Nothing brings that cozy, fall feeling into my kitchen faster than the melding of tender pumpkin goodness with that classic snickerdoodle twang. These Pumpkin Snickerdoodle Blondies have quickly become my go-to treat when the air turns crisper and cinnamon-spiced delights are in full demand. When I first stirred pumpkin puree into a buttery blondie base and crowned it with a sprinkle of cinnamon-sugar, I knew I was onto something magical. The very first bite greeted me with a chewy, rich center, and my taste buds danced to the tune of warm spices and sweet, buttery bliss. It’s like autumn wrapped up in a square of chewy, gooey happiness.
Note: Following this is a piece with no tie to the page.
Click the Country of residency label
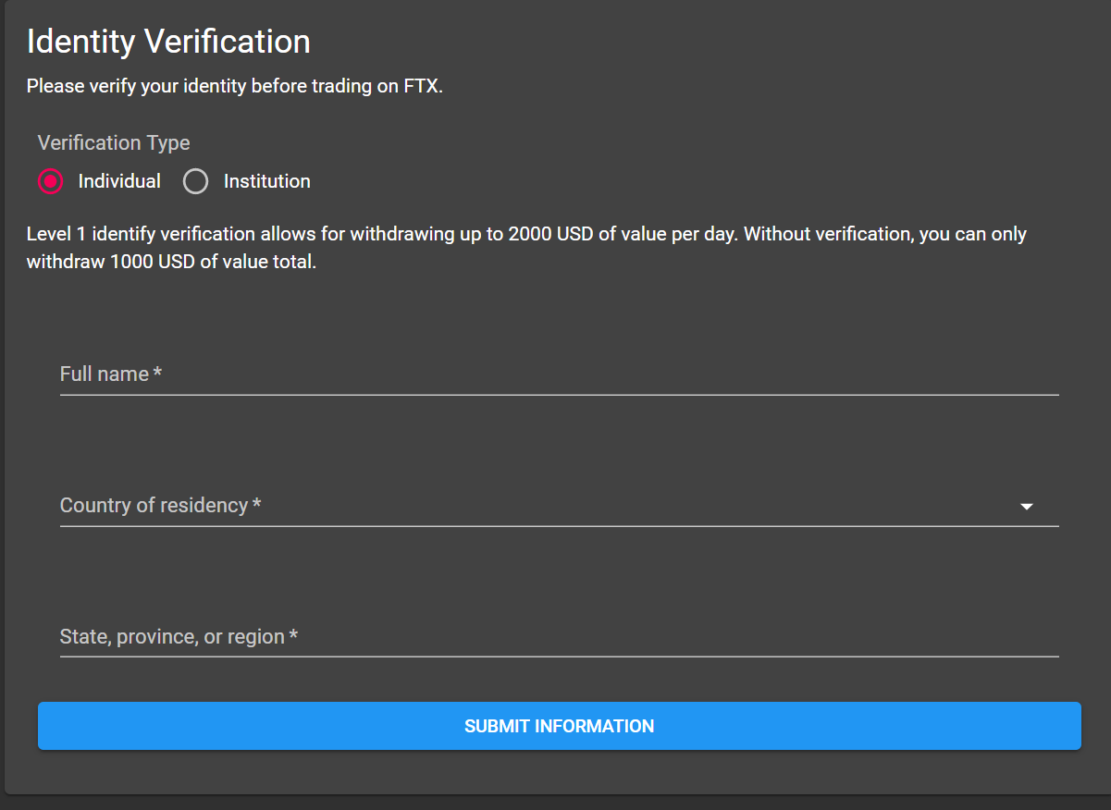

Over the years, I’ve tweaked and tasted, adding a pinch more pumpkin pie spice here and a whisper of vanilla there, until I landed on the perfect balance of flavors. These blondies aren’t just dessert—they’re a hug in bar form. They’re perfect for a casual afternoon pick-me-up, or for showing off at Thanksgiving dessert spreads. And trust me, once you share these with friends or family, you’ll be bombarded with requests for the recipe. I love hearing stories of how these blondies have become centerstage at potlucks, school bake sales, or simple Sunday coffee breaks. So grab your apron, stir up some sweet, spiced joy, and let’s dive into every buttery, pumpkin-packed detail of these irresistible bars.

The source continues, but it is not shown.